Personal information
- Born: July 25, 1972 (age 54) Edmonton, Alberta, Canada
- Occupation: Jockey

Horse racing career
- Sport: Horse racing
- Career wins: 761

Major racing wins
- Bold Venture Stakes (1996) Friar Rock Stakes (1996) Jammed Lovely Stakes (1997) Victorian Queen Stakes (1997) Highlander Stakes (1998) Ontario Colleen Stakes (1998) Ontario Debutante Stakes (1998) King Edward Handicap (1999) South Ocean Stakes (1999) Nassau Stakes (2000) Ontario Matron Stakes (2000) Shady Well Stakes (2000) Fort Erie Matchmaker Stakes (2002) Puss n Boots Stakes (2002) Miss Moneypenny Stakes (2002) Niagara Falls Cup Stakes (2006) Tampa Bay Turf Classic Stakes (2008) Cliff Guilliams Memorial Stakes (2008)

Racing awards
- Eclipse Award for Outstanding Apprentice Jockey (1996) Sovereign Award for Outstanding Apprentice Jockey (1996)

Significant horses
- Cafe Dancer, Desert Waves, Heliotrope

= Neil Poznansky =

Neil Poznansky (born July 25, 1972) is a retired Canadian thoroughbred racing jockey who in 1996 was the National Champion Apprentice Jockey in the United States as well as the National Champion Apprentice Jockey in Canada.

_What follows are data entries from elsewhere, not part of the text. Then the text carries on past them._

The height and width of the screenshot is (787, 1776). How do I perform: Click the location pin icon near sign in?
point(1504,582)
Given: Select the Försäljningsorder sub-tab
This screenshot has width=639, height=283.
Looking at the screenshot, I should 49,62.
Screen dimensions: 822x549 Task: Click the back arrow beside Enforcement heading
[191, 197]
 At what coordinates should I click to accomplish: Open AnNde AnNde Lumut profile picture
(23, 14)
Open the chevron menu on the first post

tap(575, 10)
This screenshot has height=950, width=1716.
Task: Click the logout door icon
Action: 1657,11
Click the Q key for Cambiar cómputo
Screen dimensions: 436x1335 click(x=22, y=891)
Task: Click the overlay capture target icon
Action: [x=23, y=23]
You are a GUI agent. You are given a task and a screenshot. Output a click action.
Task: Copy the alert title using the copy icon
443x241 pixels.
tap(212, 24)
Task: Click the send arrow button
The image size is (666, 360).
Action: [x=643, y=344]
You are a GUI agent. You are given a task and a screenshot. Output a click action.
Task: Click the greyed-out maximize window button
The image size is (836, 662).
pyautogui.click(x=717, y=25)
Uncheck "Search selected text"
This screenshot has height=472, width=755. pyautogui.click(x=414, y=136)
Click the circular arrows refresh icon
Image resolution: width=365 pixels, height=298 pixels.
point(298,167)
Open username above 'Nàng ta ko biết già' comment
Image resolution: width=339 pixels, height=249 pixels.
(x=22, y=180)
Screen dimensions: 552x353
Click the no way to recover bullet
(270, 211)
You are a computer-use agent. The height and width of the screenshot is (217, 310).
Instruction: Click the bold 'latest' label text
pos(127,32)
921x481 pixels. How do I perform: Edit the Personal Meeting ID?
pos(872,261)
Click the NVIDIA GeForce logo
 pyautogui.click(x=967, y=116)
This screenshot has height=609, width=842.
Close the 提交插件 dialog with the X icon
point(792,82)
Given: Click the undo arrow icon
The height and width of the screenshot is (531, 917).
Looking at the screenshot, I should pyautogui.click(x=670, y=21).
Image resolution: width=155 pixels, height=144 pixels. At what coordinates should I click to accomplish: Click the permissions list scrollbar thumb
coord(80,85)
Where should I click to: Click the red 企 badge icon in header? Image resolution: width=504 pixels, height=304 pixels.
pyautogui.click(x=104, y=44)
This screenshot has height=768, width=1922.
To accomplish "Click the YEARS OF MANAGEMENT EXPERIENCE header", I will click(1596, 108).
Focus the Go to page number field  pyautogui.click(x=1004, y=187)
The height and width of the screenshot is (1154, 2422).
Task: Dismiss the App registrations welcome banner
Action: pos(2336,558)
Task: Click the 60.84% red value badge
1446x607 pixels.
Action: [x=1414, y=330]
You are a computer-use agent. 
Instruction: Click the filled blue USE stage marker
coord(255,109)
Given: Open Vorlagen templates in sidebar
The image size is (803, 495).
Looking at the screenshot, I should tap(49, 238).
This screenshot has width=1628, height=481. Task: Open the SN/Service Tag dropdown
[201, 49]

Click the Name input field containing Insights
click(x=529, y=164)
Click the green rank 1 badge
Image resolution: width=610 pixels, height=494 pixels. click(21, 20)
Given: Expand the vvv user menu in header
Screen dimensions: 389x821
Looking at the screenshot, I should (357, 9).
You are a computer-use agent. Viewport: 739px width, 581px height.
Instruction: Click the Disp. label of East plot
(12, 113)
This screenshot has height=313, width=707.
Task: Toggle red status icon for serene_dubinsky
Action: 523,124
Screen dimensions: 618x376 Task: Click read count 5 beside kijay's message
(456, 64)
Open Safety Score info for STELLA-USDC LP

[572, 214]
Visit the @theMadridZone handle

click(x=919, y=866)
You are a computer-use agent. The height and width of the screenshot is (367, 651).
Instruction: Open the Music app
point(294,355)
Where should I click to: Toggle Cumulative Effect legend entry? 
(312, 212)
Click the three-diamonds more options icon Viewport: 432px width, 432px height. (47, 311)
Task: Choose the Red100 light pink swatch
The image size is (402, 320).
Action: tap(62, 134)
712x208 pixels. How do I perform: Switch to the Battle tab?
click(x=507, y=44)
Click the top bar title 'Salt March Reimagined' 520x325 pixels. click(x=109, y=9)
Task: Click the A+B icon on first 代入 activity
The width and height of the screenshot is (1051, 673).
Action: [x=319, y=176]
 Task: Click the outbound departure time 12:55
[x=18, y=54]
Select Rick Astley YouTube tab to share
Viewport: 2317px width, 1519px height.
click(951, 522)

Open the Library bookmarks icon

The Eclipse Award was established in 1971 and the Sovereign Award in 1975. Through 2019 only four others have accomplished that feat. Mickey Walls did it first in 1991 with the second being Emma-Jayne Wilson in 2005 who is still the only female jockey to accomplish the feat. Omar Moreno did it in 2010 and Kazushi Kimura in 2019.

Poznansky successfully followed up his championship year until 2001, when his winners and earnings dropped significantly. Injuries hampered things further and in 2008, he retired from competitive riding to work as an exercise/training rider and was still active in that capacity through 2019.